Tomas Alfredson, the Swedish director of Let the Right One In, brings a very British sensibility to proceedings, not just in terms of its overcast, rainy fug with a palette of drab, washed out greys, browns and nicotine stains but in the understated, reserved and emotionally impersonal nature of its characters. It’s not just as spies that they give away nothing of themselves, but as the people they are.
Although the threads are tightly knotted, the basic plot’s fairly straightforward. Set in 1973, following an international incident in which agent Jim Prideaux (Mark Strong) is gunned down during a blown Budapest mission, Control (John Hurt), head of the Circus (British Secret Service) is pressured into retirement along with his right hand man, George Smiley (Gary Oldman).
However, not long after Smiley is approached by a government official to investigate an allegation that, as the now late Control suspected, there is a Russian mole at the very top of the Circus. As codenamed by Control, there are four suspects. Tinker - Percy Alleline (Toby Jones), the new Circus head; Tailor – rakishly smooth bisexual Bill Haydon (Colin Firth); Soldier – stolid Roy Bland (Ciaran Hinds), Alleline’s close ally; and Poorman – the ambitious backstabbing Toby Esterhase (David Dencik). It could be as much about office politics as it is espionage.
All four are part of the ‘magic circle’, those with access to Operation Witchcraft, the high grade intelligence delivered by the Soviet agent run by Alleline and Bland, but about which both Control and Smiley were always sceptical.
Enlisting the aid of Peter Guillam (Benedeict Cumberbatch, gifted with the film’s most exciting scene), who runs the Service’s scalphunters unit, the agents responsible for turning possible defectors, and with vital information provided by Connie Sachs (Kathy Burke), the former head of personnel dismissed by Alleline, Ricky Tarr (Tom Hardy), one of Guillam’s field agents, and Jerry Westerby (Stephen Graham), the duty officer on the night Prideaux was shot, Smiley slowly begins to meticulously put the pieces together. Gradually a jigsaw forms that involves longtime nemesis Karla, the head of Russian intelligence, and a close to home betrayal by Smiley’s wife.
Inevitably, the adaptation is considerably more condensed than the TV series, but the essentials are all intact and true to the source while Alfredson’s low key minimalist direction carefully mirrors Le Carre’s own ellipitical style, relying on very little action – a couple of gunshots and the occasional raised voice – but making effective use of silence and close ups to create atmosphere and tension.
Although, perhaps deliberately, the four suspects remain character blanks in many ways, given surface traits but no deeper stories, the performances are, as everywhere, faultless.

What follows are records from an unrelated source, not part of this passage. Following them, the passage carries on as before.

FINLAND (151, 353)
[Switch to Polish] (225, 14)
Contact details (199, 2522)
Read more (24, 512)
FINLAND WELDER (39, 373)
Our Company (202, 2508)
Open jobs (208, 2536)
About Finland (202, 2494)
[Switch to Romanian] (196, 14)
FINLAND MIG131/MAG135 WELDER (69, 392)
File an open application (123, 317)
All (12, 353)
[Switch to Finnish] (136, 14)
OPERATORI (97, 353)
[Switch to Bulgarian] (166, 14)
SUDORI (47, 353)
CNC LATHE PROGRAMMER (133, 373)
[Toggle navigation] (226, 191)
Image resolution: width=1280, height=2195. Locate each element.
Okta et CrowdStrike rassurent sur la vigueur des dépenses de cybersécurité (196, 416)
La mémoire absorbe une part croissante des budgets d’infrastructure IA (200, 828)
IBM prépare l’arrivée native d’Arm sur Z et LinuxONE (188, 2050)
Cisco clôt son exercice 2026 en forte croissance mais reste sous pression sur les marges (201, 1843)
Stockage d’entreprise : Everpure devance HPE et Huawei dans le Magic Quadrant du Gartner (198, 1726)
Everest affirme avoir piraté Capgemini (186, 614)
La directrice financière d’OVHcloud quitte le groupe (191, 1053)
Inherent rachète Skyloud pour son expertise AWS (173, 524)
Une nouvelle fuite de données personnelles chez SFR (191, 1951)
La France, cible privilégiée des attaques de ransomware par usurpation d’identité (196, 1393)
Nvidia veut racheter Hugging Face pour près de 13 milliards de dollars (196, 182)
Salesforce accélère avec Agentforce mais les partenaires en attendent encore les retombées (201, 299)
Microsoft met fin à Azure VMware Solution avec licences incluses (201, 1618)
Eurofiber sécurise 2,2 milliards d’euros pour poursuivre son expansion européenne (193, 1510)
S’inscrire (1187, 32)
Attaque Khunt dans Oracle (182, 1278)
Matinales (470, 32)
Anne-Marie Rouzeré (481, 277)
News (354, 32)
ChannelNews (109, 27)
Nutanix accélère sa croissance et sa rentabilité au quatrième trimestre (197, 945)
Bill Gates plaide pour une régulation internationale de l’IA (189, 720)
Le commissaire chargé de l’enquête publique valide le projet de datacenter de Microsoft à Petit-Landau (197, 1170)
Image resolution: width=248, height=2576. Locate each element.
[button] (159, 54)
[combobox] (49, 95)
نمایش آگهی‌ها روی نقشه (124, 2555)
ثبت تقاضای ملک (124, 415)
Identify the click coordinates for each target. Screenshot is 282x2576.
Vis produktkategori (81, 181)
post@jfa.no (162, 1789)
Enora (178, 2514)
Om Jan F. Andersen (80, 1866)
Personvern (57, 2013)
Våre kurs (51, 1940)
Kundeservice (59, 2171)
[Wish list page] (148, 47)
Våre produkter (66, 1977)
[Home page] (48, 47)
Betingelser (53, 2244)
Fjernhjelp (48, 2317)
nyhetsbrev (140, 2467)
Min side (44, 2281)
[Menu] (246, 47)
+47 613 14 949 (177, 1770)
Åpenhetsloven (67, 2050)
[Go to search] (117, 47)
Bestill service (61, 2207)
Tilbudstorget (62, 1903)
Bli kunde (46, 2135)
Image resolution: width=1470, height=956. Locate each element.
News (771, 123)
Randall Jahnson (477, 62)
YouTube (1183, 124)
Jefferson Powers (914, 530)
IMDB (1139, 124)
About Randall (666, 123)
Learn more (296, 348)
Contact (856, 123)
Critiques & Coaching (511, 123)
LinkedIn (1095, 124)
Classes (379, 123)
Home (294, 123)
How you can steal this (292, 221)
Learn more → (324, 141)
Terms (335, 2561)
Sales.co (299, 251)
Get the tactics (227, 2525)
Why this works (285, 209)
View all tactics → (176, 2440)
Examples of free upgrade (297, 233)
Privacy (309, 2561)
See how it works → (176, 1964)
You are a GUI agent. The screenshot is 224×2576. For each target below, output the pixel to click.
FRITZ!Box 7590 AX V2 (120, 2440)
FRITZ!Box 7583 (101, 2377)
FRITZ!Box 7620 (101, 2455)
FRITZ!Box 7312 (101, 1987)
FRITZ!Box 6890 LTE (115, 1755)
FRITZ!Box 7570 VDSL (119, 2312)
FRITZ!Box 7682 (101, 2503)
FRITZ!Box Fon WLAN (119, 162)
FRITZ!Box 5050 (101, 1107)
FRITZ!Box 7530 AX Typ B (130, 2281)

No more so than Oldman who, while a steelier and less world weary Smiley than Guinness, perfectly captures his analytical watchfulness and resigned cynicism while also suggesting a churning sense of rage.
A commercial as well as critical hit, it’s a welcome reminder that you can attract an audience without the need for excessive special effects, hyperactive editing and explosions every five minutes and that consummate acting, intelligent writing and considered direction are still highly bankable cinematic currency.
The BBC followed up with a sequel, Smiley’s People, but never got round to making the middle title of the Karla trilogy, The Honourable Schoolboy, which has only ever been adapted for radio. Hopefully, the success of Tinker means we’ll be seeing a lot more of George Smiley in the years to come.